* Source passage *
-- Opening Marker --
Humanitarian group nixes Gaza work after Israel says director sent funds to Hamas


(JTA) — The evangelical Christian aid group World Vision suspended its operations in Gaza following Israel’s accusations last month that the local director had funneled funds to the Hamas terrorist group.

World Vision provided contractors a letter in Arabic saying the group could not pay them because Israel had frozen its bank accounts and money could not be transferred to Gaza, Reuters reported.

Approximately 120 contractors had been let go, according to Reuters, but a World Vision spokesman only confirmed that operations were suspended, not that the contractors had been laid off.

“Due to the seriousness of the allegations laid against Mohammad El-Halabi, World Vision has suspended operations in Gaza,” the group said, referring to the Gaza branch director. “We are conducting a full review, including an externally conducted forensic audit.”

World Vision is one of the largest charitable and humanitarian aid organizations in the world. It receives support primarily from the United Nations and Western governments.

Israel’s Shin Bet security service said last month that El-Halabi was a Hamas member who infiltrated the American aid group to divert tens of millions of dollars to the Gaza-based terrorist organization.

According to the Shin Bet, some of the money went to pay the salaries of Hamas terrorists and, in some cases, senior Hamas terrorists took large sums of money for their own personal use.

In addition, El-Halabi regularly transferred to Hamas equipment that he had ordered on behalf of World Vision for agricultural aid. Other humanitarian aid, including thousands of packages of food, basic commodities and medical supplies, went to Hamas terrorists and their families instead of needy families.

Israel arrested El-Halabi in June and accused him in August of sending tens of millions of dollars to Hamas, but he has maintained his innocence.

Following the arrest, World Vision issued a statement in support of El-Halabi.

“Based on the information available to us at this time, we have no reason to believe that the allegations are true. We will carefully review any evidence presented to us and will take appropriate actions based on that evidence,” the group said in June.
-- Closing Marker --
* Your assignment *
Copy the stretch of the World Vision article from "Approximately 120 contractors" through "and Western governments.", word for word. The data that follows has no connection to the article.

* Entries supplied *
-- Opening Marker --
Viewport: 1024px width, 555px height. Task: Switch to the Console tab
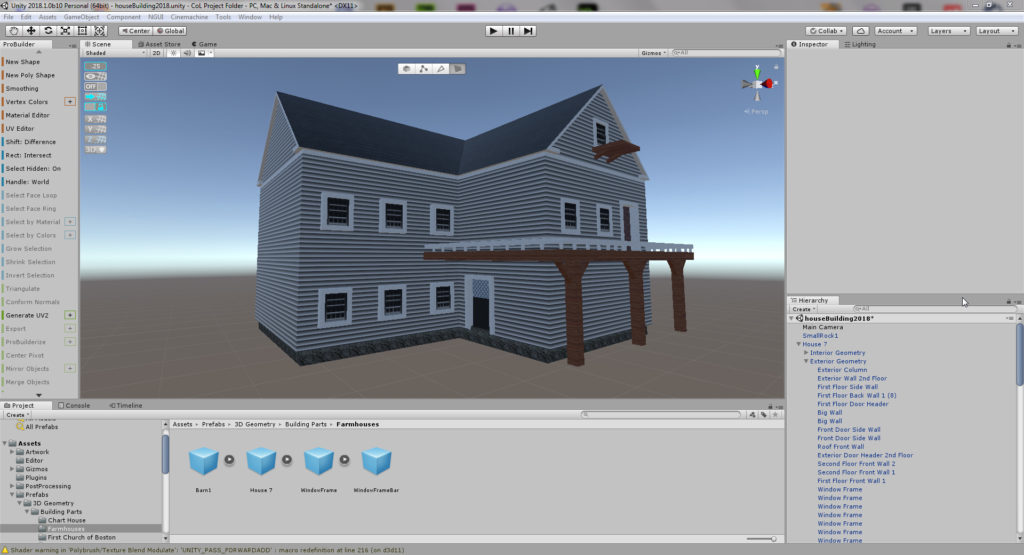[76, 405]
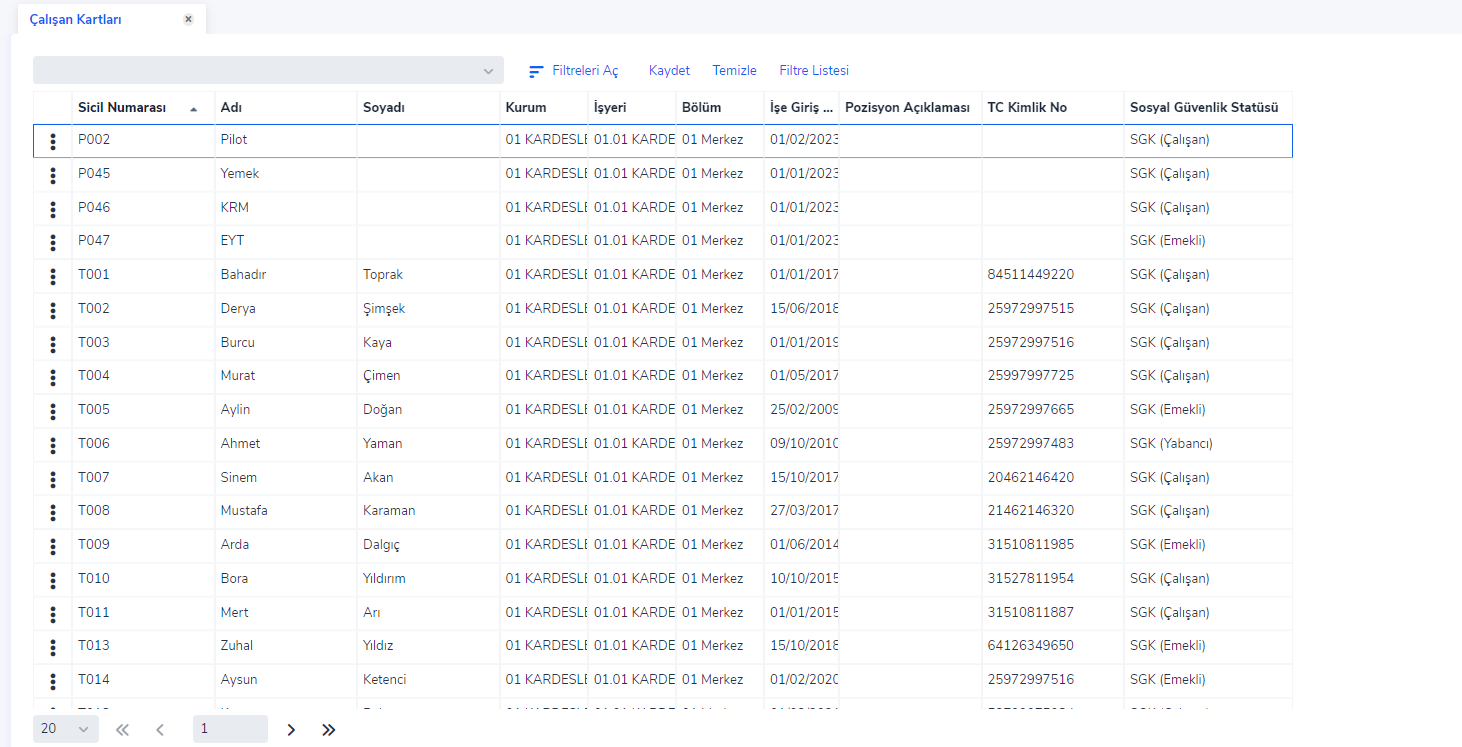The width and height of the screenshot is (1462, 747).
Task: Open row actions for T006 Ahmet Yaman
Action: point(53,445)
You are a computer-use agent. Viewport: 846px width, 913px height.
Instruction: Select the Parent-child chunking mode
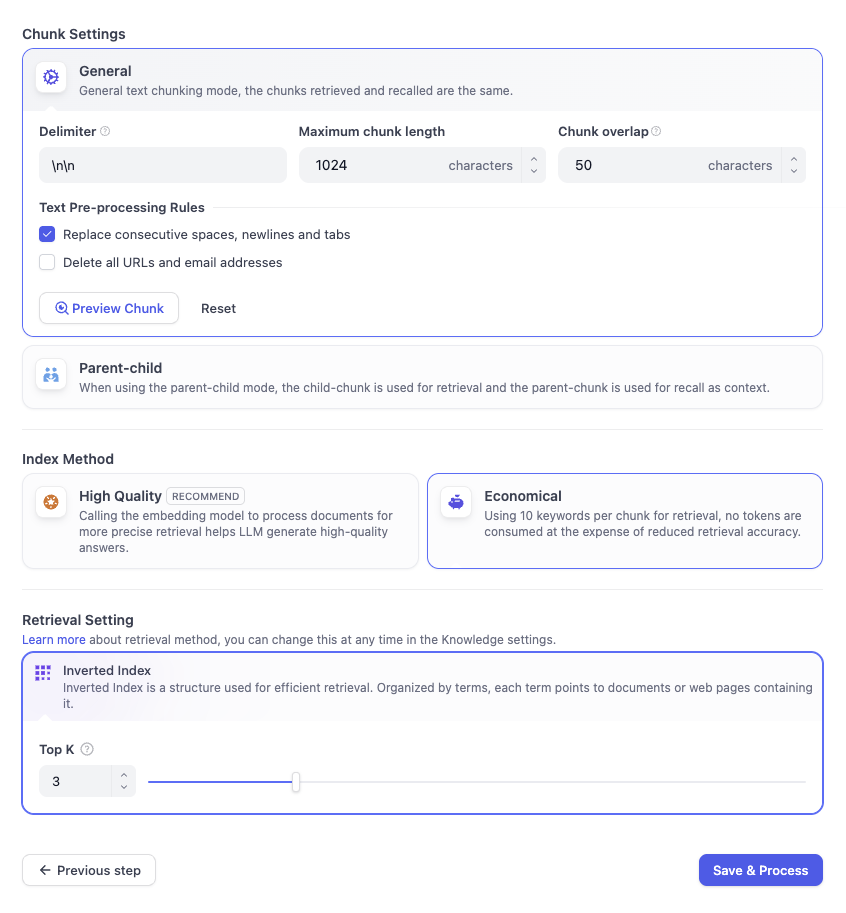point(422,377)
-- Closing Marker --
-- Opening Marker --
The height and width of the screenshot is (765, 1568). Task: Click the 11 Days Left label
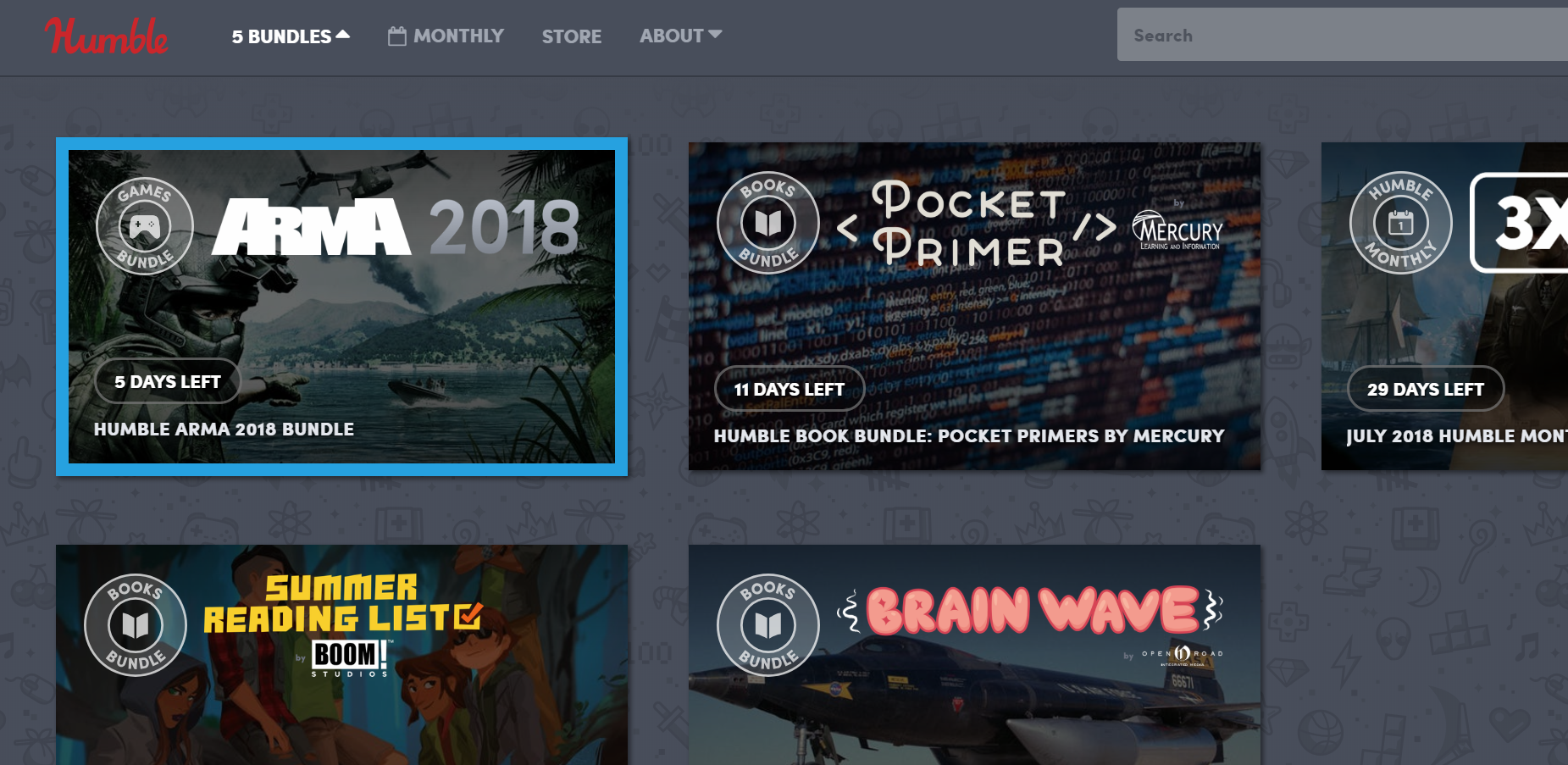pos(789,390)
-- Closing Marker --
-- Opening Marker --
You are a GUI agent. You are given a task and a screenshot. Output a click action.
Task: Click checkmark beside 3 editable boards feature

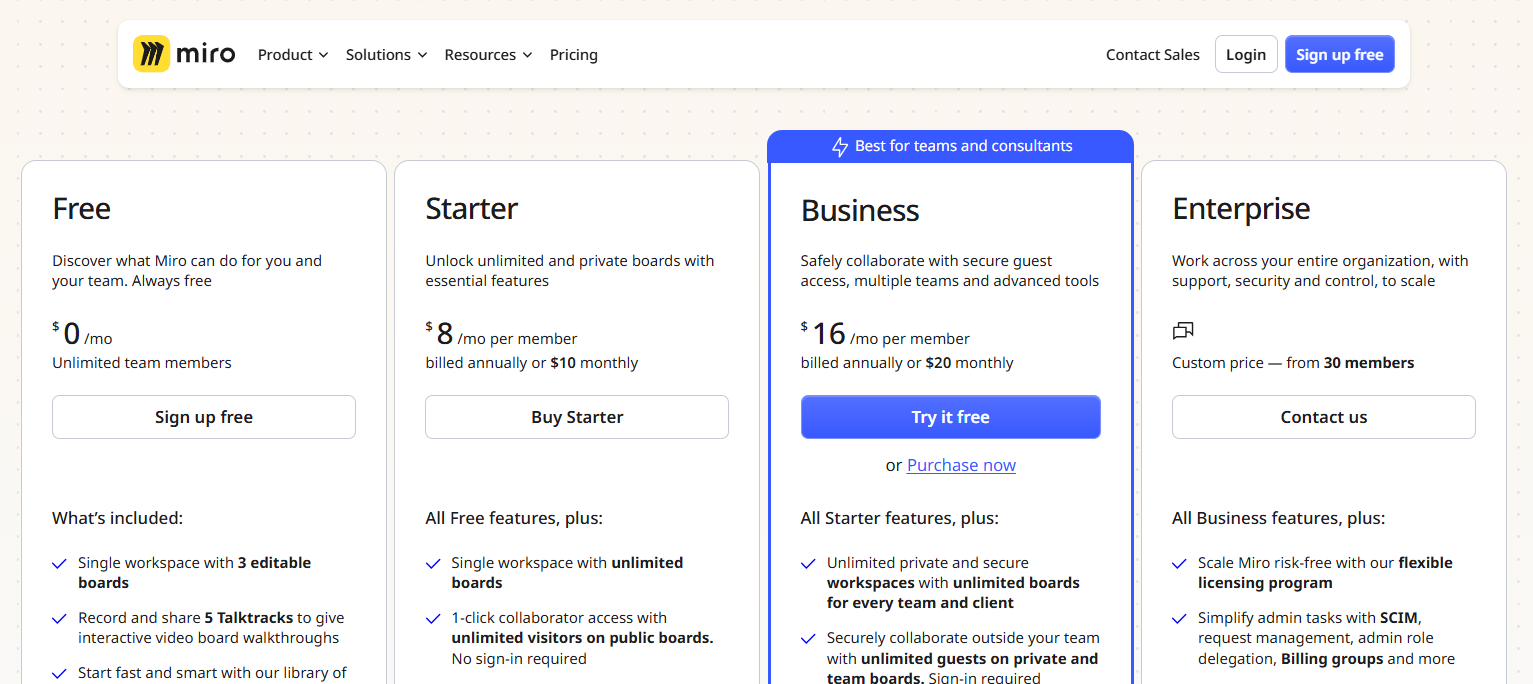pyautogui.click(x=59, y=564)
-- Closing Marker --
* Written answer *
Approximately 120 contractors had been let go, according to Reuters, but a World Vision spokesman only confirmed that operations were suspended, not that the contractors had been laid off.

“Due to the seriousness of the allegations laid against Mohammad El-Halabi, World Vision has suspended operations in Gaza,” the group said, referring to the Gaza branch director. “We are conducting a full review, including an externally conducted forensic audit.”

World Vision is one of the largest charitable and humanitarian aid organizations in the world. It receives support primarily from the United Nations and Western governments.